Santander has introduced a checking account designed to help customers avoid overdrafts.
The bank’s Essential Checking account, announced Thursday (Nov. 16), lets consumers spend what they have without the risk of overdrafting or being charged associates fees.
Santander said in a news release that the account does this by “eliminating overdrafts and including a $4 monthly fee that is automatically waived if any owner on the account is under 26 years of age or at least 65 years of age.”
In addition, Santander has also added new benefits to its Simply Right checking and the Santander savings account, aimed at account owners under 26. This includes a waived monthly fee, a reduced cash withdrawal fee of $2 at domestic non-Santander ATMs and no incoming wires fee for the checking account and a waived monthly fee and $0 cash withdrawal fee at domestic non-Santander ATMs for the savings account.
The rollout is happening at a time when 20% of consumers report using overdrafts due to insufficient funds in their bank accounts, with almost half of credit marginalized consumers experiencing this situation.
According to the data from a PYMNTS Intelligence and Sezzle joint study, 62% of consumers who attempted transactions with insufficient funds incurred some sort of overdraft fees.
More to the point, 45% of these consumers were charged a fixed fee, while 27% were charged a percentage of the transaction amount. In addition, some consumers had to deal with a combination of both a flat fee and a percentage-based charge.
“Across demographic groups, millennials and bridge millennials were found to have attempted more transactions without sufficient funds than any other age cohort in the past year, at 37% and 34% respectively,” PYMNTS wrote last month.
“Generation Z — the demographic cohort after the millennials — comes up next, with about 16% of them making transaction attempts without sufficient funds in the past 12 months. Boomers, on the other hand, were the least to have made such attempts in the past year, at only 7%.”

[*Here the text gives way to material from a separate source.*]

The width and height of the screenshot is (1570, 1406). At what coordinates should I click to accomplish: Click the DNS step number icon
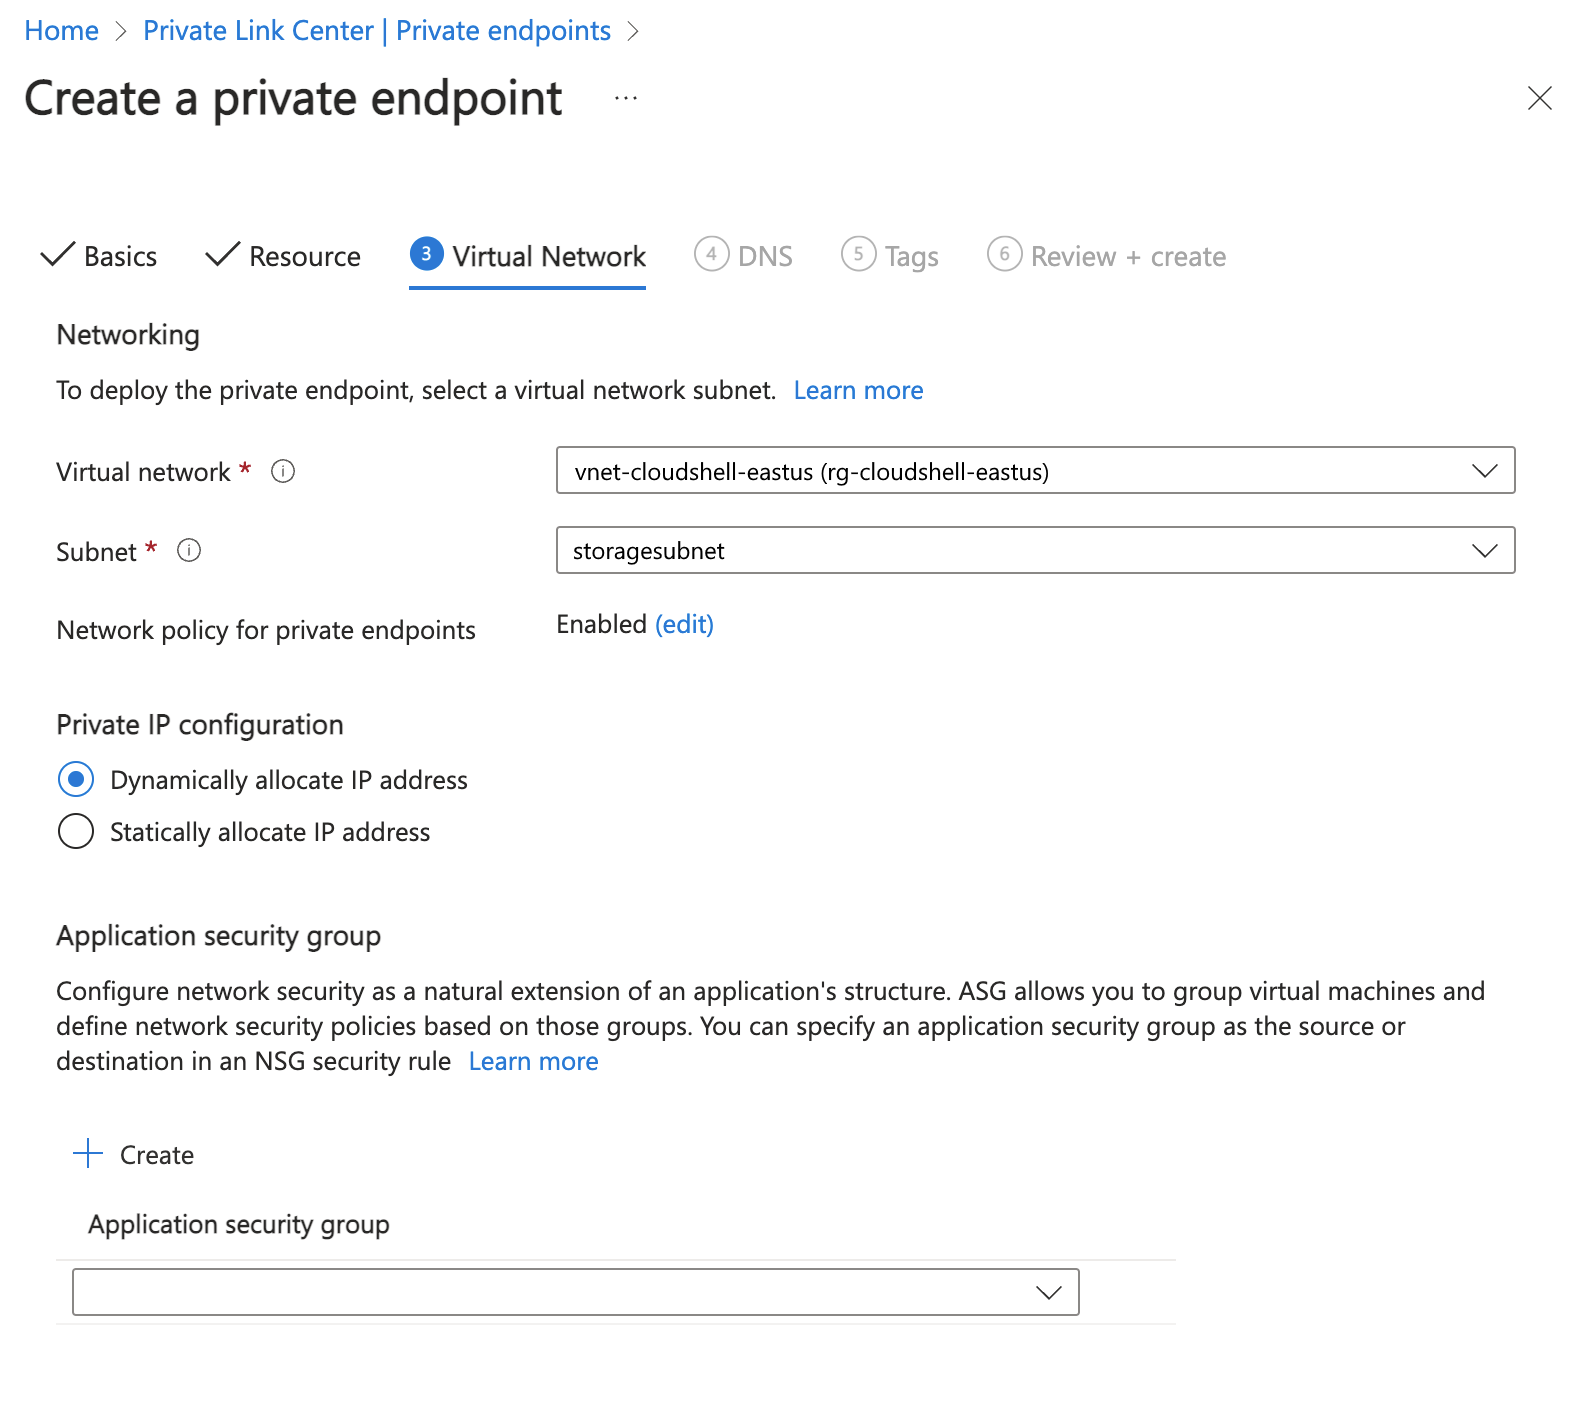pos(711,254)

In terms of income levels, consumers earning more than $100,000 annually were the most likely to have attempted more transactions without sufficient funds in the past year (nearly 25%), compared to consumers making less than $50,000.
“Despite the financial flexibility overdrafts give some consumers, their use is nearly synonymous with financial difficulties,” PYMNTS noted in a separate report in September. “Ninety percent of consumers who experienced overdrafts faced further hardship, as did 84% of consumers whose transactions declined. Furthermore, nearly two-thirds of overdrafts led to broader credit accessibility issues.”